Task directions> Output only the lines that run from the line holding "Given: Select the Fibonacci 100 level label" to the end of the entries, both ends included, and skip the pictures.

Stored data entries>
---------------

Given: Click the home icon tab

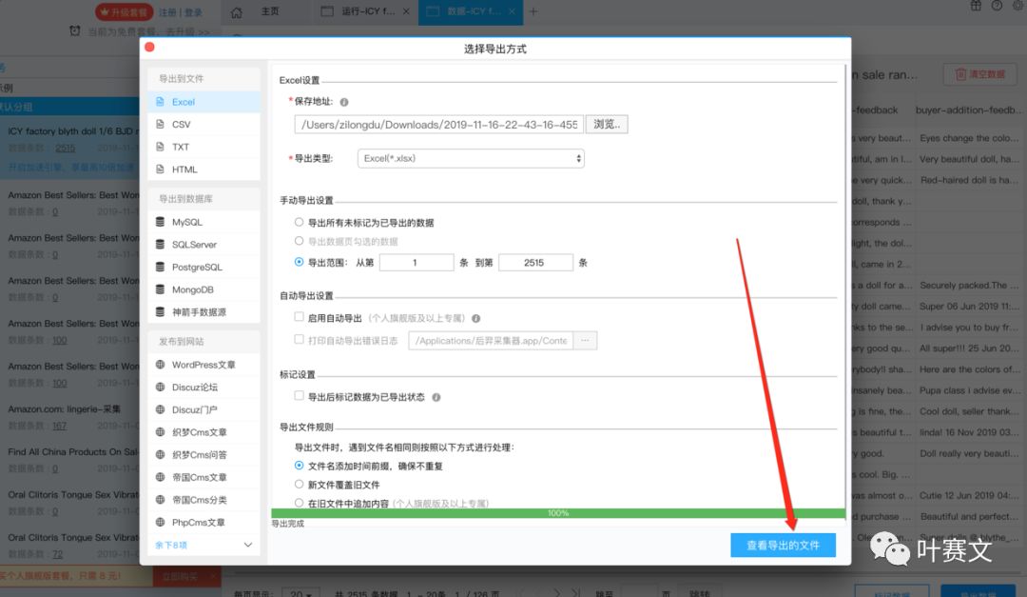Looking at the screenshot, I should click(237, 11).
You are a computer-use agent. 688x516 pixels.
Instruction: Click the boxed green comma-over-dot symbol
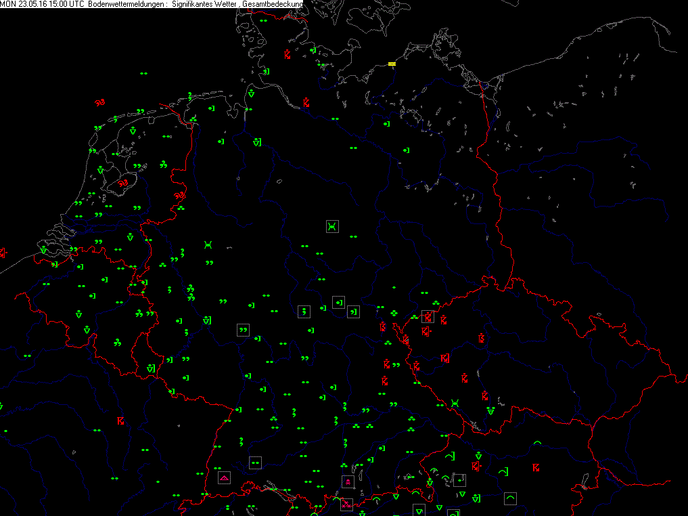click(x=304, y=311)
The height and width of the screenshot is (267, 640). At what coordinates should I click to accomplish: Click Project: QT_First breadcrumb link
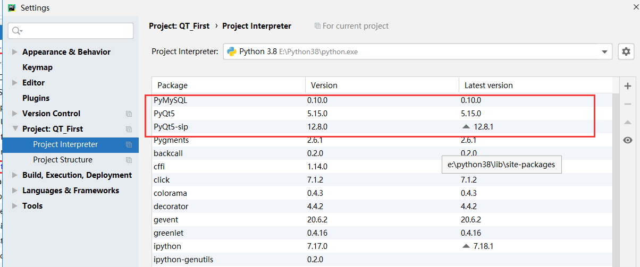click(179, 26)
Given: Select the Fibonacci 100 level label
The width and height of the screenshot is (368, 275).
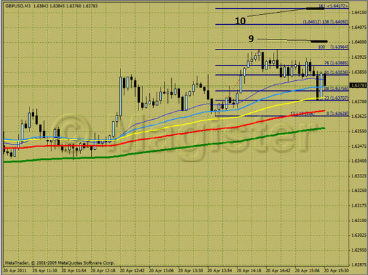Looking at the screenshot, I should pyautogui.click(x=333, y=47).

---------------

Worked solution>
Given: Select the Fibonacci 100 level label
The width and height of the screenshot is (368, 275).
Looking at the screenshot, I should pyautogui.click(x=333, y=47).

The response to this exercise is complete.